カブリIPMUは、文部科学省の事業である「世界トップレベル研究拠点プログラム」の研究拠点の一つとして、2007年に設立された研究所で、数学、物理学、天文学などの専門家が集まり、宇宙の起源や未来、宇宙を構成する物質といった謎を解明することを目的にしている。数学、物理学、天文学など異分野の専門家が、宇宙に関する共同研究を行うことは世界的にも数多く行われているが、そうした研究者が一カ所の研究所に集まって研究を行っている例は、世界的にも希だ。

カブリIPMUの重要な研究テーマの一つが、「暗黒物質」だ。例えば、暗黒物質は、宇宙のどこに、どれくらい広がっているのか謎であったが、今年2月、暗黒物質が宇宙全体に広がっていることをカブリIPMUの研究者が参加する研究チームが世界で初めて明らかにするなどの成果があがっている。

カブリIPMUは、「暗黒物質」に関しては、ハワイ島の「すばる望遠鏡」や、岐阜県の「XMASS実験施設」などの施設も活用した研究にも取り組んでいる。

カブリIPMUには世界を代表する研究者が国内外から集まっており、現在69名の専任研究員のうち、38名が外国人だ。機構長の村山氏も、1993年以降、アメリカで素粒子理論の研究を行ってきた。現在もカリフォルニア大学バークレー校物理学科教授を兼任しており、日米を頻繁に往復する生活を送っている。

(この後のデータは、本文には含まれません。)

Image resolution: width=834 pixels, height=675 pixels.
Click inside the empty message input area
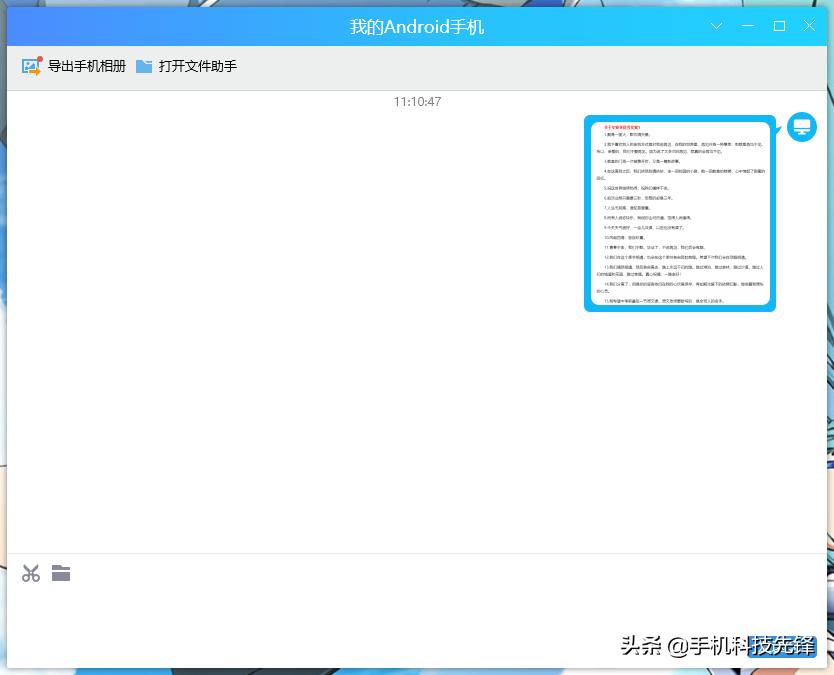pos(400,610)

機構長としての重要な役割の一つは、優秀な研究者を集めることだ。そのために、村山氏は、自らが直接、あるいは知人の紹介を通して、これまで世界中の数多くの研究者にコンタクトをとり、カブリIPMUでの研究を誘ってきた。また、国内外のマスメディアや学会でもカブリIPMUを積極的にPRしている。

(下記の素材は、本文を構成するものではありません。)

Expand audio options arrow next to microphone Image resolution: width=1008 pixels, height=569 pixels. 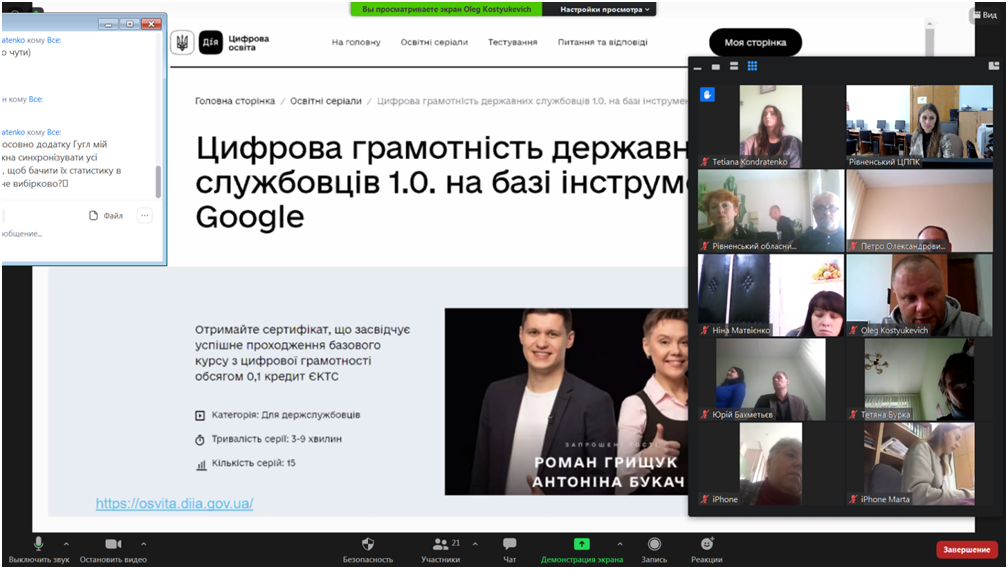(x=66, y=544)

カブリIPMUでは、外国人が日本で生活することのバックアップにも力を入れている。例えば、カブリIPMUのウェブサイトには、子どもの教育や医療に関する情報を英語で詳細に説明されている。また、銀行口座を開く、携帯電話を持つ、住む家を探すといった日本で生活を始めるに必要な準備をサポートするスタッフも配置した。

「これまでは、多くの外国人研究者が、文化や言葉が異なる日本で生活することへの不安、日本で研究することで成果を得られるかという不安を持っています。そうした不安を払拭し、研究者の信頼を得ることに力を注ぎました」と村山氏は言う。「創設から約5年が立ちますが、幸い、研究成果も数多く生まれ、海外の研究者から、カブリIPMUでの研究が、キャリアアップにつながるという評価を受けるようになってきました」

日本に住む、カブリIPMUに属していない日本人研究者にとっても、カブリIPMUが、海外から研究者と交流するための「窓口」になっている。さらに、カブリIPMUの大学院生は、日常的に外国人研究者と接することで、英語能力のアップや海外とのネットワークを広げることにつなげている。実際、カブリIPMUの博士課程に在籍した日本人学生が、カブリIPMUでの人脈を活かし、ポスドクとして、海外のトップレベルの大学で研究を続けるという例も生まれている。村山氏は、このように日本人の若者が様々な国の人々と交流することで、これまで以上に世界の学問の発展に大きく貢献できると考えている。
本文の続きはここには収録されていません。